ALMOST REAL conference was held 11 – 14 march 2004 at the POST CM building in Utrecht. ALMOST REAL is initiated by the European Cultural Foundation in collaboration with the Centraal Museum Utrecht.

While the title of second day of the Almost Real conference was “Rural Interventions” I didn’t hear too much about that issue, although there was a ‘live performance’ on a farm with 150 people who were bussed in.
Getting lost on the way to an ecological farm the Dutch passengers were asked to tell the visitors from abroad about the landscape in “The Green Heart of the Netherlands”. I told some people from Sheffield about the drainage systems that farmers use and how they try to avoid dehydrated land in the summer. As a farmers daughter I could tell my English guests strange details I never had an audience for.
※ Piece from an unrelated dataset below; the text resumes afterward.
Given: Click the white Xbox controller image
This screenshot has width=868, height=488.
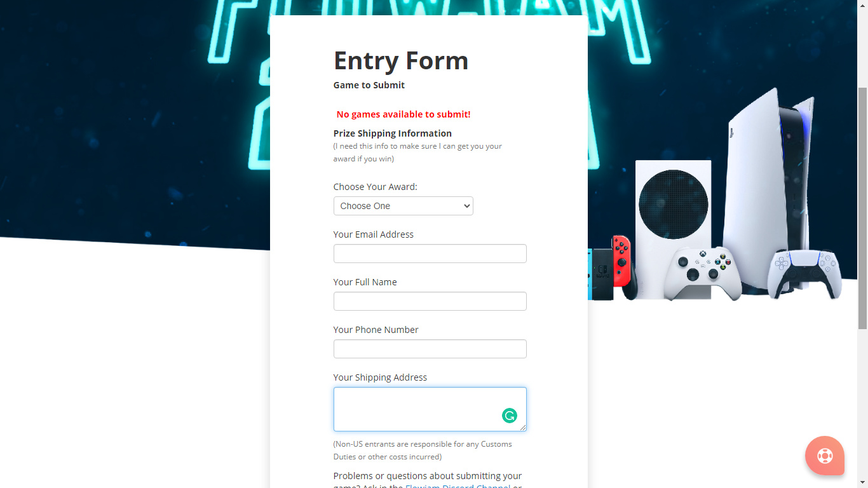Looking at the screenshot, I should 703,273.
I tried to avoid speaking about the view from the bus as a landscape. The stories of the struggle of irrigation and cleaning ditches was my way to counterbalance the irritating way the landscape was introduced to the audience as: “Look we Dutch made our land ourselves! It was never meant to be a place to live.” BLUH! You need a dialogue with the ground and knowledge of the place, not a view out of the window and a consumers gaze. That dialogue is never ending.
Reading marks on the land brings me to the lecture that was held that morning in the Centraal Museum by Mike Pearson, who “examines points of convergence between contemporary performance and interpretive approaches in archaeology, natural history and the rural” according to the press release. He gave a great lecture/performance in which he introduced something called “the deep map”. The deep map is related to “the first square mile” in which we all grew up and from which we have a knowledge that is so deeply experienced that we never repeat it. He showed childhood pictures and his knees, relating the fact that talking about the marks of youth is a longing. True. Every time I look at my right hand I see marks of a stone bridge that I once crashed into on my bike on my way to school. Apart from his knees Mike Pearson also showed a video of a performance he made in his hometown. He was acting as the archaeologist that he is. The audience were people that knew him when he grew up. The performance was set up as a guided tour with Pearson as guide, a small audience (his mother, schoolteacher and so on) and of course a camera (so now we also know a bit about his youth). In the tour he was showing where he was photographed as a child, where he was climbing over a wall and other spots. In general Nothing truly unique, but marking his memory and part of his deep map. Presented in a constructed personal way with a talent for performance, he really touched the audience and me. Is talent for performance the glue in his stories? I think it plays a big role, but it is more interesting that he shows the mediation of the body in a very clear and direct way. The reaction of the audience was immediate. We see this also in the taped performance: his mother is turning her head when he is overacting. Another person is giggling. That they play and have a role in their tour is scratching the surface of the real on many points and sometimes they disappear altogether into the private. It is a serious game and the escape lays in the fact that the archaeologist is often clownish and makes his body a tool. It is therefore very important choice to tape the performance. Why was the body not enough? Why do we need a taped image? Is this image bringing us closer to the issue?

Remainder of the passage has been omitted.